• WORK ORDER
Copy out the listing below, keeping every character as is.

****************

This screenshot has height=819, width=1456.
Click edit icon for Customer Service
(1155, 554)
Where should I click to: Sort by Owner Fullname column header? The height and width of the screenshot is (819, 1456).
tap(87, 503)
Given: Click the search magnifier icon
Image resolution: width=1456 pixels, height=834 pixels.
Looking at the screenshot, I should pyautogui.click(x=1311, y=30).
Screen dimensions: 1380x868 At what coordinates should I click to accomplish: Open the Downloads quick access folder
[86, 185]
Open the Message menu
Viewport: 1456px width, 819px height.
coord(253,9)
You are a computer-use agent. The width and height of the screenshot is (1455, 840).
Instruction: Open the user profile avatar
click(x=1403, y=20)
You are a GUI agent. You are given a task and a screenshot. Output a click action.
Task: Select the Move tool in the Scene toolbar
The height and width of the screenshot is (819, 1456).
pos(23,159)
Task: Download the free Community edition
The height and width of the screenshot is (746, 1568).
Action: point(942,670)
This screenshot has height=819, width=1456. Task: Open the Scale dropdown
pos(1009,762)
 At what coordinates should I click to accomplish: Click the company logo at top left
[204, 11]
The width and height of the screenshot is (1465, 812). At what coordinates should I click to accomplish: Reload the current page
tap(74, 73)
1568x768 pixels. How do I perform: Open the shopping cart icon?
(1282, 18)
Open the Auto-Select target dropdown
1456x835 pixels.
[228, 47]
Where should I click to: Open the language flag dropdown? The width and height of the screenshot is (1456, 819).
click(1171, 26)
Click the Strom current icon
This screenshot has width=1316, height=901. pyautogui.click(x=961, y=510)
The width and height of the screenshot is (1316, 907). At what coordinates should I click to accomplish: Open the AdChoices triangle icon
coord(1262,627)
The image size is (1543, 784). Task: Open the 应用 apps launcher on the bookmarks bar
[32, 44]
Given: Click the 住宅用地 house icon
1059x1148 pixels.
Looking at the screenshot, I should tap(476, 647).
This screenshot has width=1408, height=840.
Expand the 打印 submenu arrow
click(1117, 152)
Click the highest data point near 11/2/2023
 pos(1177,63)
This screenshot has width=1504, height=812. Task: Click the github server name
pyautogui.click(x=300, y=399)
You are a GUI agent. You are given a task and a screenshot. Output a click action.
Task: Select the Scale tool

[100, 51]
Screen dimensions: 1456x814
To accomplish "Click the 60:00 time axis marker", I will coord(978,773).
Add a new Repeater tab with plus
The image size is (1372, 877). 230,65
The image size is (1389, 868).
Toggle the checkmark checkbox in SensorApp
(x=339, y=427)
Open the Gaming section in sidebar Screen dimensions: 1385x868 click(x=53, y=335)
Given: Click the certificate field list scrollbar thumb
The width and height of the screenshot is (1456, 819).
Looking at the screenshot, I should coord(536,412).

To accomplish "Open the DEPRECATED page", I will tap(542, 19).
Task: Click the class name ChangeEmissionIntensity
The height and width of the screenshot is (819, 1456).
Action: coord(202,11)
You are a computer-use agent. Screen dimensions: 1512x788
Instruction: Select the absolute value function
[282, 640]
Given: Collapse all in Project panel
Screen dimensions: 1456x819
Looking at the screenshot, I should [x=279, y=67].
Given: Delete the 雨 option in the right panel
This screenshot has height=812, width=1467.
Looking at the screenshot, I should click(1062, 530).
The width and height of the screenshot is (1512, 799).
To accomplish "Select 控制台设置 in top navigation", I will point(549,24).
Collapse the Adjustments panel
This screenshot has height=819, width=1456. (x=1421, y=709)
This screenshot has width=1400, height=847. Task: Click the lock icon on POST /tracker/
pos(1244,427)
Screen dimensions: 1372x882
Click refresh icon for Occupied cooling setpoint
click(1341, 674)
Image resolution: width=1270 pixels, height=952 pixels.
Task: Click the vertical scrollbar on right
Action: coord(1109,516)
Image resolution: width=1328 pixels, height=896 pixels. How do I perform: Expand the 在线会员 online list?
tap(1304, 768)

****************

• EXERCISE SOLUTION
This screenshot has height=819, width=1456.
Click edit icon for Customer Service
(1155, 554)
Where should I click to: Sort by Owner Fullname column header? The height and width of the screenshot is (819, 1456).
tap(87, 503)
Given: Click the search magnifier icon
Image resolution: width=1456 pixels, height=834 pixels.
Looking at the screenshot, I should pyautogui.click(x=1311, y=30).
Screen dimensions: 1380x868 At what coordinates should I click to accomplish: Open the Downloads quick access folder
[86, 185]
Open the Message menu
Viewport: 1456px width, 819px height.
coord(253,9)
You are a computer-use agent. The width and height of the screenshot is (1455, 840).
Instruction: Open the user profile avatar
click(x=1403, y=20)
You are a GUI agent. You are given a task and a screenshot. Output a click action.
Task: Select the Move tool in the Scene toolbar
The height and width of the screenshot is (819, 1456).
pos(23,159)
Task: Download the free Community edition
The height and width of the screenshot is (746, 1568).
Action: point(942,670)
This screenshot has height=819, width=1456. Task: Open the Scale dropdown
pos(1009,762)
 At what coordinates should I click to accomplish: Click the company logo at top left
[204, 11]
The width and height of the screenshot is (1465, 812). At what coordinates should I click to accomplish: Reload the current page
tap(74, 73)
1568x768 pixels. How do I perform: Open the shopping cart icon?
(1282, 18)
Open the Auto-Select target dropdown
1456x835 pixels.
[228, 47]
Where should I click to: Open the language flag dropdown? The width and height of the screenshot is (1456, 819).
click(1171, 26)
Click the Strom current icon
This screenshot has width=1316, height=901. pyautogui.click(x=961, y=510)
The width and height of the screenshot is (1316, 907). At what coordinates should I click to accomplish: Open the AdChoices triangle icon
coord(1262,627)
The image size is (1543, 784). Task: Open the 应用 apps launcher on the bookmarks bar
[32, 44]
Given: Click the 住宅用地 house icon
1059x1148 pixels.
Looking at the screenshot, I should tap(476, 647).
This screenshot has width=1408, height=840.
Expand the 打印 submenu arrow
click(1117, 152)
Click the highest data point near 11/2/2023
 pos(1177,63)
This screenshot has width=1504, height=812. Task: Click the github server name
pyautogui.click(x=300, y=399)
You are a GUI agent. You are given a task and a screenshot. Output a click action.
Task: Select the Scale tool

[100, 51]
Screen dimensions: 1456x814
To accomplish "Click the 60:00 time axis marker", I will coord(978,773).
Add a new Repeater tab with plus
The image size is (1372, 877). 230,65
The image size is (1389, 868).
Toggle the checkmark checkbox in SensorApp
(x=339, y=427)
Open the Gaming section in sidebar Screen dimensions: 1385x868 click(x=53, y=335)
Given: Click the certificate field list scrollbar thumb
The width and height of the screenshot is (1456, 819).
Looking at the screenshot, I should coord(536,412).

To accomplish "Open the DEPRECATED page", I will tap(542, 19).
Task: Click the class name ChangeEmissionIntensity
The height and width of the screenshot is (819, 1456).
Action: coord(202,11)
You are a computer-use agent. Screen dimensions: 1512x788
Instruction: Select the absolute value function
[282, 640]
Given: Collapse all in Project panel
Screen dimensions: 1456x819
Looking at the screenshot, I should [x=279, y=67].
Given: Delete the 雨 option in the right panel
This screenshot has height=812, width=1467.
Looking at the screenshot, I should click(1062, 530).
The width and height of the screenshot is (1512, 799).
To accomplish "Select 控制台设置 in top navigation", I will point(549,24).
Collapse the Adjustments panel
This screenshot has height=819, width=1456. (x=1421, y=709)
This screenshot has width=1400, height=847. Task: Click the lock icon on POST /tracker/
pos(1244,427)
Screen dimensions: 1372x882
Click refresh icon for Occupied cooling setpoint
click(1341, 674)
Image resolution: width=1270 pixels, height=952 pixels.
Task: Click the vertical scrollbar on right
Action: coord(1109,516)
Image resolution: width=1328 pixels, height=896 pixels. How do I perform: Expand the 在线会员 online list?
tap(1304, 768)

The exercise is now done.